• TASK INSTRUCTIONS: Collect every line of the records below that contains the word "entry".

(Pixel coordinate grounding data)
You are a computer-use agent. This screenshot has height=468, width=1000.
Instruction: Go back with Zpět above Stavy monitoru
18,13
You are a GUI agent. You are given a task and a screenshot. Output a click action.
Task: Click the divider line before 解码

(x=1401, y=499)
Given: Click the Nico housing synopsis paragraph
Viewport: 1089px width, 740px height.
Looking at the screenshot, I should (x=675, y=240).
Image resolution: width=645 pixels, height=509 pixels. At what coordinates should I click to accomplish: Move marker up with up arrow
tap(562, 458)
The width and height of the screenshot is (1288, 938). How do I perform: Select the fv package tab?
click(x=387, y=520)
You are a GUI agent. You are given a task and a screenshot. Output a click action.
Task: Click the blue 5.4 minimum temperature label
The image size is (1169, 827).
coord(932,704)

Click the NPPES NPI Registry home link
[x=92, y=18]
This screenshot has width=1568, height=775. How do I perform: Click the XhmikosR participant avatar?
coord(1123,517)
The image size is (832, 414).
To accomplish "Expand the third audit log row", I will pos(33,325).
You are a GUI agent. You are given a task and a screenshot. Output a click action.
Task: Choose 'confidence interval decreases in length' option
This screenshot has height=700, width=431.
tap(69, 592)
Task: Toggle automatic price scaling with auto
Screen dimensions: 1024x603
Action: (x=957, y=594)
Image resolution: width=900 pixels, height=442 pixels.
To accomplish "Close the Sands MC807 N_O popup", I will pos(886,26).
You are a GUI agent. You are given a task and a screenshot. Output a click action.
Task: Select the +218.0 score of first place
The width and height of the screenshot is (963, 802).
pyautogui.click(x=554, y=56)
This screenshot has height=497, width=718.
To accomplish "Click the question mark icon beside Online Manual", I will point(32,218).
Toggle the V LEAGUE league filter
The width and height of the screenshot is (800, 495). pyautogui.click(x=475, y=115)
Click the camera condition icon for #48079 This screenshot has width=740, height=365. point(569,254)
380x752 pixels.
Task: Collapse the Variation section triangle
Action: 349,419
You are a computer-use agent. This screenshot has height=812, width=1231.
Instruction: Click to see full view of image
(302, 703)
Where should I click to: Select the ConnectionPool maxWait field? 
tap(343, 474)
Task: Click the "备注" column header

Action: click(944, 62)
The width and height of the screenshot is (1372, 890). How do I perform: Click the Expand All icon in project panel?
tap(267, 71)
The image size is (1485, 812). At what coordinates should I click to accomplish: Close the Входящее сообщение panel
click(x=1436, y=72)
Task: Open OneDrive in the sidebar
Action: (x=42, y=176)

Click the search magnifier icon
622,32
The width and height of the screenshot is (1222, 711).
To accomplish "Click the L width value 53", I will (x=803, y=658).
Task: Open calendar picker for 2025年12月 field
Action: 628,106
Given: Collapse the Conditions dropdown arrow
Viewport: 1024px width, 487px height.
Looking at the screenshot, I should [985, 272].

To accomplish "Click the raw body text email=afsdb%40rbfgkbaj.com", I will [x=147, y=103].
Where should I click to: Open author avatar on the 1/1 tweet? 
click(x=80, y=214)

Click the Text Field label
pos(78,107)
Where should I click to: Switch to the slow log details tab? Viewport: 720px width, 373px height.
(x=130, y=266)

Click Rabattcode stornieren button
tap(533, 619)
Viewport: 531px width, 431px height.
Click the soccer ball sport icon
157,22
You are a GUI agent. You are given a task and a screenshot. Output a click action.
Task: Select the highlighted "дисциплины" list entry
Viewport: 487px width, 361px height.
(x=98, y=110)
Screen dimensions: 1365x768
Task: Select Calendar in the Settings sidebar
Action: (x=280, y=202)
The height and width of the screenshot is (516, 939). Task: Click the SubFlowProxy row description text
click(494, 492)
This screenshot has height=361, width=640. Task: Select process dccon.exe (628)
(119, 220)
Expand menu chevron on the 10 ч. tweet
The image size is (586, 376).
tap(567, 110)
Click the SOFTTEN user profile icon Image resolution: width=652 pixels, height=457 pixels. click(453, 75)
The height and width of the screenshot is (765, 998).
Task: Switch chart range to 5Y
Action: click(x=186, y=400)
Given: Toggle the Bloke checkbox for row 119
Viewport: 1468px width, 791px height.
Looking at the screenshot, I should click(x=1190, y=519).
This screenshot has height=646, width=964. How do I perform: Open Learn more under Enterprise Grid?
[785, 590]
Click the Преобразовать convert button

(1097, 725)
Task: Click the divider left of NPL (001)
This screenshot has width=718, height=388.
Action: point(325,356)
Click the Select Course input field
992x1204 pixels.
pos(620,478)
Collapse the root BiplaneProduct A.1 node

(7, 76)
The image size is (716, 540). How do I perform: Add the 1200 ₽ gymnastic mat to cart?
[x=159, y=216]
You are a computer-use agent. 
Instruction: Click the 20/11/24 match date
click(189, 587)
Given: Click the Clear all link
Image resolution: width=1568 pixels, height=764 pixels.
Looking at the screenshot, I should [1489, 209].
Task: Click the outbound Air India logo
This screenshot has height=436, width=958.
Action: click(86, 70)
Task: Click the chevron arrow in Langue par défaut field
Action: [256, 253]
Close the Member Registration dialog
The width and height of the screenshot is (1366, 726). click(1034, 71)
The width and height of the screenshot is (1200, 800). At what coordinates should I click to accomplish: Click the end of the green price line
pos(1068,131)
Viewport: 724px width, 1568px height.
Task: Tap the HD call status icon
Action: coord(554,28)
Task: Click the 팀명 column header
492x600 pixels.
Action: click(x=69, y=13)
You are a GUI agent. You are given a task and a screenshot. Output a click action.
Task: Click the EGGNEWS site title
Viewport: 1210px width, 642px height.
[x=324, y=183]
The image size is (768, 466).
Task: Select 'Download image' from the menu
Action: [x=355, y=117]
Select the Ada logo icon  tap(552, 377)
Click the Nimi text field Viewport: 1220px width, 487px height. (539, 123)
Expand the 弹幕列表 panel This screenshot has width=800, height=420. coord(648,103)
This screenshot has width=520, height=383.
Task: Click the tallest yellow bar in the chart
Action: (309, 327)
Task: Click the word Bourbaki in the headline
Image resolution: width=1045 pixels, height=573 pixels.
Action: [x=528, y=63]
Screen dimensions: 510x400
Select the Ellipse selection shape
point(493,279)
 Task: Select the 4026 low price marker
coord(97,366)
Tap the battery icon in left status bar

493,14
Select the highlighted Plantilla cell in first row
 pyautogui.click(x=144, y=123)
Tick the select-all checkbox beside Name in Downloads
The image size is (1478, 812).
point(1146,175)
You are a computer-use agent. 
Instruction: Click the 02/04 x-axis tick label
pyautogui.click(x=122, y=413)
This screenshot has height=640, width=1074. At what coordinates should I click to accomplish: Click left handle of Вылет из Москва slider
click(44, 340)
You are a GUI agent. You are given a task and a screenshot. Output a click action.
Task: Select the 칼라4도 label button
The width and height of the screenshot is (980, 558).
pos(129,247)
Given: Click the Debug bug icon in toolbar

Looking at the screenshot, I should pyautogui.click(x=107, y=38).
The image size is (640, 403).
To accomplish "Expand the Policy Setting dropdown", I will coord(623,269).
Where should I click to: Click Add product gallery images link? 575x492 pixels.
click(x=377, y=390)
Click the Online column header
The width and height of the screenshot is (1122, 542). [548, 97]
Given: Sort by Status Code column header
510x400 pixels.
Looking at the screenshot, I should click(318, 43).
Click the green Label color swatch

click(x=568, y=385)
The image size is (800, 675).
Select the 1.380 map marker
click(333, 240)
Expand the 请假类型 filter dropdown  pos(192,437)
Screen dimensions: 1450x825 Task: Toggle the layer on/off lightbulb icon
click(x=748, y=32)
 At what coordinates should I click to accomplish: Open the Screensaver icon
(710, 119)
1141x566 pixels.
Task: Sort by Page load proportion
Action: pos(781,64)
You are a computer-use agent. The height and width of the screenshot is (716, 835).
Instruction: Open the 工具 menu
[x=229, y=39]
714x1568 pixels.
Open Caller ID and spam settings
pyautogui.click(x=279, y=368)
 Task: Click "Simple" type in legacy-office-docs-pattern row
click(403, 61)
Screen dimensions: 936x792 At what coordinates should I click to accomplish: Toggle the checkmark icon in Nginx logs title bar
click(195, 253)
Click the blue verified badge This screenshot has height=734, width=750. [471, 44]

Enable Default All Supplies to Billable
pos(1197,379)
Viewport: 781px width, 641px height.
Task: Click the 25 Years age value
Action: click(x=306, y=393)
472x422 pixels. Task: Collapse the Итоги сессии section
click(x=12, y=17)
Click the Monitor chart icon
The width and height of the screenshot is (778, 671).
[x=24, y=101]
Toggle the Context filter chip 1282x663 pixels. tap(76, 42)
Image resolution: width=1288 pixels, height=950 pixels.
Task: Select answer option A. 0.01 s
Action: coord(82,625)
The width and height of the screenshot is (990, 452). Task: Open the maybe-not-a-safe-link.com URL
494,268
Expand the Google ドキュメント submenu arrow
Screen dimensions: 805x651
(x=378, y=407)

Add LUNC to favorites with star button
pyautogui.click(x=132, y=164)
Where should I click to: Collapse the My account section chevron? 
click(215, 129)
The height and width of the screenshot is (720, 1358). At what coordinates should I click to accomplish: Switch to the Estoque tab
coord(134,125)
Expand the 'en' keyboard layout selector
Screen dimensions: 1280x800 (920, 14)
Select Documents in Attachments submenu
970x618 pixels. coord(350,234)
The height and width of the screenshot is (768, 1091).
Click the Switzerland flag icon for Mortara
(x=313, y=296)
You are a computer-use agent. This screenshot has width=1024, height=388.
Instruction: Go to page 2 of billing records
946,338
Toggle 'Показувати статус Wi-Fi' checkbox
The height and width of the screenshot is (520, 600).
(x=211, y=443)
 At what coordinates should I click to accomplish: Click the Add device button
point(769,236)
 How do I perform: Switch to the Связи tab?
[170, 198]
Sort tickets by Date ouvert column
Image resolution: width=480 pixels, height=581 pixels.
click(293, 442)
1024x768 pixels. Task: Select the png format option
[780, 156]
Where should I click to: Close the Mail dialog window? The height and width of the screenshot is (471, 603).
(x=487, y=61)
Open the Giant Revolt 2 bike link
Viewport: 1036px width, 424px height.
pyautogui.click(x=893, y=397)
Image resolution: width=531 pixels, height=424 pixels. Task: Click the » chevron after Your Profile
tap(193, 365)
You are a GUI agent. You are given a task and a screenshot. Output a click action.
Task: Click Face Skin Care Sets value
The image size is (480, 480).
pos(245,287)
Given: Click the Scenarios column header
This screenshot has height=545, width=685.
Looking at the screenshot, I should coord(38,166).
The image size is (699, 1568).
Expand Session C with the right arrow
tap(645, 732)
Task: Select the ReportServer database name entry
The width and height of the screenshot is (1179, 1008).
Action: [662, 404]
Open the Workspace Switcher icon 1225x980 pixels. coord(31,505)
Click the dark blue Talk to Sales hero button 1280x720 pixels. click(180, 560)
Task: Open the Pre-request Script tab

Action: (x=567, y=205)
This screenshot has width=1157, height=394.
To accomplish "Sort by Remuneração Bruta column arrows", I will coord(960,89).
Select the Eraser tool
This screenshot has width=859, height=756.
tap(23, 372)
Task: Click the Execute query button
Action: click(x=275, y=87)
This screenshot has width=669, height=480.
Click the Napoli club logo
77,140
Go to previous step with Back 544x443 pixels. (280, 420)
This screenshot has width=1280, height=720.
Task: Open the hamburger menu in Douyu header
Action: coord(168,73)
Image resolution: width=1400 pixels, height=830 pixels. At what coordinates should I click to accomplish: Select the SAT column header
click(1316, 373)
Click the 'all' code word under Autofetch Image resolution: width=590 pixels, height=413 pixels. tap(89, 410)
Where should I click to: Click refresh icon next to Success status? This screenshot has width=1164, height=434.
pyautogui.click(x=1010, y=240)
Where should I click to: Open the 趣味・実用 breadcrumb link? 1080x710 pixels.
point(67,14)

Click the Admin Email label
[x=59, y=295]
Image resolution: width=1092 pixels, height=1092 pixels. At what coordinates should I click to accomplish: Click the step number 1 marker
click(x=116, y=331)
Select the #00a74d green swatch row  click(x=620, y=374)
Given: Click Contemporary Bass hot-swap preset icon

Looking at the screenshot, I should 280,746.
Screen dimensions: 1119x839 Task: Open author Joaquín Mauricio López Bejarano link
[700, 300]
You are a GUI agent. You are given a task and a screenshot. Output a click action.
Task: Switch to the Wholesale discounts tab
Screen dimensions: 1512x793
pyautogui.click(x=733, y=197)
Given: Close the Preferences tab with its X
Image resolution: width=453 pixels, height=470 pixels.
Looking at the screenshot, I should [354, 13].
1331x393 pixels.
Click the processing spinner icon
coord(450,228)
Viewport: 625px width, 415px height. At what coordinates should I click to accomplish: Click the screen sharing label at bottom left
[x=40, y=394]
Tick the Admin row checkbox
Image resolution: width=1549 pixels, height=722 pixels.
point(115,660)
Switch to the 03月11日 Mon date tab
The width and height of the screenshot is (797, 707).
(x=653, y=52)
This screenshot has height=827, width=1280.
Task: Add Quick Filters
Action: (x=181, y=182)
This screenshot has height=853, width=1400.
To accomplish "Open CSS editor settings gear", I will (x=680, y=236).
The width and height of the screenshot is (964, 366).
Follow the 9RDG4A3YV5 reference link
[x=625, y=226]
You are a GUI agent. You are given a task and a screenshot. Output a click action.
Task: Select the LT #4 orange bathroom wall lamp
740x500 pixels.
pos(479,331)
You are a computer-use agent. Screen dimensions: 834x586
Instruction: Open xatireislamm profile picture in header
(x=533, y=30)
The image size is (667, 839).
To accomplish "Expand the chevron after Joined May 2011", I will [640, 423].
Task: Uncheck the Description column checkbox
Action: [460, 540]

• WRITTEN SOLUTION:
Task: Select the highlighted "дисциплины" list entry
Task: Select the ReportServer database name entry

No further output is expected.